I made a superhuman effort and resisted reminding him that having these cats in the first place was HIS FAULT. In marriage parlance, this is what you call, “for better or for worse.”

Besides, I still feel like I owe him for accidentally leaving the dog outside the other day while both of us and both Princesses were gone for several hours. Dog, who is an escape artist, tunneled under the fence, and then either got scared by a firecracker or a car backfiring or a threat from the German shepherd next door and tried to tunnel back INTO the house by digging up an azalea and a good portion of vinyl siding and trying to break through a vent that leads to the crawlspace under the house. Best guess on repairs: $250. Good thing Husband never liked that azalea.

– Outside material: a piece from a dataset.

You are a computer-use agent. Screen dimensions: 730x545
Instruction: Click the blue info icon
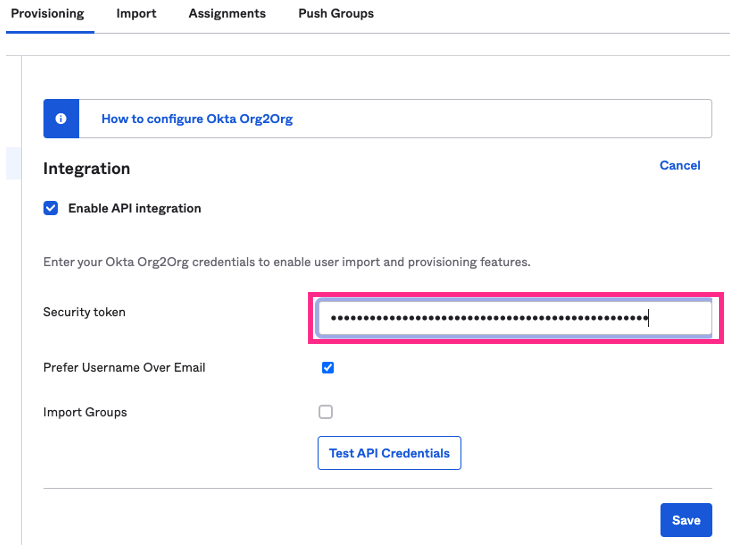tap(61, 118)
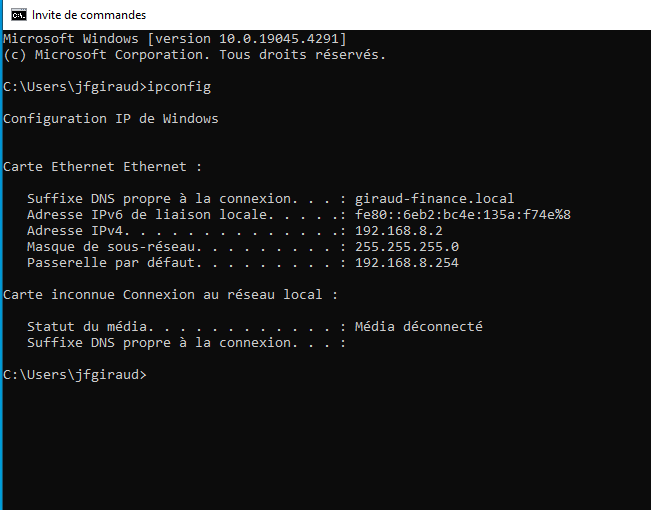
Task: Click the DNS suffix giraud-finance.local
Action: [x=434, y=199]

The cat has been on a real hurling tear lately, too. Two and three times a day all week. Can’t get to the vet today, but I’m buying hairball medicine tomorrow. Our outdoor cat, Jake, laps up the hairball stuff like Bill Clinton going after a doughnut, but naturally, this cat hates it. It’s not a liquid or pill that you can force down her throat, either – its consistency is sort of a cross between honey and toothpaste, and you have to smear it on her nose and hope she licks enough of it off to actually do some good before she wipes it off with her paw and then leaves a slimy trail on the hall carpet.

Not that it really matters. It’s an improvement on the barf stains.

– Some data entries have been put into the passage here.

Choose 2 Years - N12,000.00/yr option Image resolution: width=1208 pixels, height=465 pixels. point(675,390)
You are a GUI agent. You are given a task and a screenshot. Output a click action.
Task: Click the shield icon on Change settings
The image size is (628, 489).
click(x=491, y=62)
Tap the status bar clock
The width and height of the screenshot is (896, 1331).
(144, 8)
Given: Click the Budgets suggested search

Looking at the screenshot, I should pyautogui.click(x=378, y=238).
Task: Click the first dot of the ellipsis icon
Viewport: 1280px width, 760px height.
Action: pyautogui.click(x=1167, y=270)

Then there’s the guinea pig, which also wasn’t my idea, but which doesn’t do more than rustle around in his cage and squeak if he hears the refrigerator open and thinks you might be after a carrot to share with him. On the bright side, he can’t get out. On the other side, he isn’t much of a pet, considering that if you pick him up, he promptly pees on you.

Did I mention he wasn’t my idea, either?

“Jen, do you want pets all our lives?” Husband asked me yesterday, after discovering another pile of cat barf (this one on an empty bookshelf, luckily).

This was shortly after the azalea incident. “No dogs,” I said. “I hate to say it, but I think I’ve discovered I’m just not a dog person.”

“Well, I’m not a cat person,” he sighed, going for the paper towels.

Glad we got that straight. Now, to get the kids in college.